Empresas como A&M concebem “parcerias público-privadas” de olho em “drenar” recursos públicos, sobretudo da educação, diz autor
Contribua usando o Google
A ideologia neoliberal tem deixado suas digitais não somente nas tragédias ambientais catalisadas por ação humana, mas também no ambiente de negócios criado em meio à mobilização para “reconstruir” as regiões afetadas por esses desastres, como acontece no Rio Grande do Sul, o estado alagado que já recebe assessoria de consultorias como Alvarez & Marsal, McKinsey e EY.
Críticos têm alertado que empresas estrangeiras oferecem seus serviços em caráter pro bono ao poder público em momentos de crise e comoção para, entre outros motivos, terem acesso a dados sensíveis e sob domínio do setor público, e depois utilizá-los em nome de seus próprios interesses privados.

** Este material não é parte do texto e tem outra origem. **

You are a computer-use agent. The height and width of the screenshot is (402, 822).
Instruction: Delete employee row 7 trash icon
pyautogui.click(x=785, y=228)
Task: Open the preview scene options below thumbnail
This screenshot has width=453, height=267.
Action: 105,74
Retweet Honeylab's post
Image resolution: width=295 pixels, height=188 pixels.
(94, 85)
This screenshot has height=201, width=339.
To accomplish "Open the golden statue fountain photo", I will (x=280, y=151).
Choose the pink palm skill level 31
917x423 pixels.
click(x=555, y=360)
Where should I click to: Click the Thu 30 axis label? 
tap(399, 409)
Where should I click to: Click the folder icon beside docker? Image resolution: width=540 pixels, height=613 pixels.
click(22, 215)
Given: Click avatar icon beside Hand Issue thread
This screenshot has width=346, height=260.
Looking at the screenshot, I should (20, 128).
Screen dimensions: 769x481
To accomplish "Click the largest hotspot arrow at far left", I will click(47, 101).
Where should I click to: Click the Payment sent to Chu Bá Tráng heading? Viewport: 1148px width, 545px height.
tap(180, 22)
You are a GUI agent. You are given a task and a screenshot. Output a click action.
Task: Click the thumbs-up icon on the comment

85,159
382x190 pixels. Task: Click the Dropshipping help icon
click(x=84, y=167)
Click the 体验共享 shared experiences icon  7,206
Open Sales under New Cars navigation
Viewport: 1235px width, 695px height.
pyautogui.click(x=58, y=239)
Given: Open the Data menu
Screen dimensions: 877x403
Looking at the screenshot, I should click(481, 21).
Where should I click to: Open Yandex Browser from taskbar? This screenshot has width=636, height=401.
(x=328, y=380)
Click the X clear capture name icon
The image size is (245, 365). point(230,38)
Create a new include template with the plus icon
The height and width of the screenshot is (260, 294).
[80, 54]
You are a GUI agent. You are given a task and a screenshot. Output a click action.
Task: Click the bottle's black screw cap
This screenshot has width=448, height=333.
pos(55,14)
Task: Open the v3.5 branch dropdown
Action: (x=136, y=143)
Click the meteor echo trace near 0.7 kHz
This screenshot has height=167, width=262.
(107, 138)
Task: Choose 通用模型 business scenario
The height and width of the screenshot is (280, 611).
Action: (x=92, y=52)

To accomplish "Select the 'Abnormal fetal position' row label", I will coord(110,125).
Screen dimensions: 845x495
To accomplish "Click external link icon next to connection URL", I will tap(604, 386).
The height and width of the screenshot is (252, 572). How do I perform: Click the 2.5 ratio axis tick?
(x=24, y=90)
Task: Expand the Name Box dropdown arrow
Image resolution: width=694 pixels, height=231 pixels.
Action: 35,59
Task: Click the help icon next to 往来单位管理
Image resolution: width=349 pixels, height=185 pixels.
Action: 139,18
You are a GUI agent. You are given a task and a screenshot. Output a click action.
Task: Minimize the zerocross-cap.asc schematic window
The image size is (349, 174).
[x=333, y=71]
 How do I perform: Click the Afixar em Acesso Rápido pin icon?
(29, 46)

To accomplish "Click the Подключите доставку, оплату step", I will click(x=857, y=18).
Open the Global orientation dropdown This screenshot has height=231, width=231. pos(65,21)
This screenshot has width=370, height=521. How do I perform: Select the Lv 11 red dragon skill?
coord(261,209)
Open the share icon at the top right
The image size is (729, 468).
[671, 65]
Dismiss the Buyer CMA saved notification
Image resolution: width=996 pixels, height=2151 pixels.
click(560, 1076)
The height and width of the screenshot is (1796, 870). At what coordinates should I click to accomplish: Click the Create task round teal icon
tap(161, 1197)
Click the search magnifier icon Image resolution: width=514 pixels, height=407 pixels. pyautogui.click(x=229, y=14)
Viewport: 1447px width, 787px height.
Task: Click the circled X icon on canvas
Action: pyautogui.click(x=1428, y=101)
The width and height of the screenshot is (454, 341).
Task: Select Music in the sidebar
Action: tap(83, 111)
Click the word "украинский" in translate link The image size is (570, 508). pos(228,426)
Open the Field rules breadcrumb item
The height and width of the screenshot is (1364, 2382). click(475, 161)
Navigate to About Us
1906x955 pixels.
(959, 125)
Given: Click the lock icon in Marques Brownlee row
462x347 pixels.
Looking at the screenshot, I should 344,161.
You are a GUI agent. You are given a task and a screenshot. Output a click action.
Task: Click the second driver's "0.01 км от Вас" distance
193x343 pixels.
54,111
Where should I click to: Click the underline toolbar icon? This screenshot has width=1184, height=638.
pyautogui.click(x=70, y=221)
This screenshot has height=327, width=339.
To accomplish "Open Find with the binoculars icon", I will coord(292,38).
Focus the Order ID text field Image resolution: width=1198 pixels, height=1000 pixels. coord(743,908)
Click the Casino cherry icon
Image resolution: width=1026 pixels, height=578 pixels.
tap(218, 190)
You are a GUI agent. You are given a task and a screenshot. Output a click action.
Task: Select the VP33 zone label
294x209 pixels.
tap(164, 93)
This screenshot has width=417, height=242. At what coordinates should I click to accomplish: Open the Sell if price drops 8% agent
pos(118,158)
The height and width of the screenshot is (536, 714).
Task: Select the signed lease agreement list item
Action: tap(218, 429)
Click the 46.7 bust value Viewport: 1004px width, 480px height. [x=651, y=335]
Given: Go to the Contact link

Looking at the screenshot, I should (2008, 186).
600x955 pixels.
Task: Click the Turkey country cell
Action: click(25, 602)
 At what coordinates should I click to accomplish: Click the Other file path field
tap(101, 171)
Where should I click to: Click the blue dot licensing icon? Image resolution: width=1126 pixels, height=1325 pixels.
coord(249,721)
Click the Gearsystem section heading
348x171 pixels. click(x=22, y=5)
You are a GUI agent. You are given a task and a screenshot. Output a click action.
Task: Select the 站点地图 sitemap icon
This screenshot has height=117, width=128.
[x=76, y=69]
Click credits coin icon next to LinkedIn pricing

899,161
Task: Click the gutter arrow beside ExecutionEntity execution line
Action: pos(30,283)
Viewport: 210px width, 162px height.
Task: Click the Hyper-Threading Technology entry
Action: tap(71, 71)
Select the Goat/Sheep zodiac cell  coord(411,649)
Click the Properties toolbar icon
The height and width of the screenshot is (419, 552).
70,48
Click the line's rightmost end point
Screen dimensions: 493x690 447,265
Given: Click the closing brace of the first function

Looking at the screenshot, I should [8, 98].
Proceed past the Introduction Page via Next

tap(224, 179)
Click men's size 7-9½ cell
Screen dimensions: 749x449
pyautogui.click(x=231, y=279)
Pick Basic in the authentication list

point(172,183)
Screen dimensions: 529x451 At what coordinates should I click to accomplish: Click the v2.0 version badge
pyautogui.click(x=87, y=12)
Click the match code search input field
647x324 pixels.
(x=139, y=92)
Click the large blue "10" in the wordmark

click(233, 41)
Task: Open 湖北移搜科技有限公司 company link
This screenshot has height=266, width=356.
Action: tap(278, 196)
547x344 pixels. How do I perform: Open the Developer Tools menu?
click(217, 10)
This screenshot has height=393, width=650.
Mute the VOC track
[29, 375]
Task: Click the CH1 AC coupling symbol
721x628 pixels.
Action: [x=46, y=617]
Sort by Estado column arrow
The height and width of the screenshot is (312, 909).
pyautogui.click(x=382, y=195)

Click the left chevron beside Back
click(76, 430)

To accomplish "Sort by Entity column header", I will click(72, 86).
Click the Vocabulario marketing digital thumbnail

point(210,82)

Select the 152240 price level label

Professor de estudos de política educacional na Universidade de Illinois em Chicago (EUA) e autor do livro “Capitalizando desastres”, Kenneth Saltman disse à reportagem do GGN que “há certamente razões para esperar tal curso de ação” em relação ao Rio Grande do Sul.
Há décadas, Alvarez & Marsal e outras consultorias, fundações e organizações internacionais têm atuado globalmente para criar um ambiente propício à penetração do capital privado em setores públicos que deveriam estar blindados, mas que acabam apresentados à opinião pública como ineficientes. É o caso da educação, um direito que deveria ser universal, mas que em locais por onde a A&M já passou, nos EUA, acabou privatizada.
“A evidência mostra que isto tem sido esmagadoramente destrutivo, ao agravar as desigualdades educativas e a segregação racial e ao minar o acesso universal. Os lucros visam drenar dinheiro dos sistemas públicos para que possam enriquecer os investidores”, disse Saltman.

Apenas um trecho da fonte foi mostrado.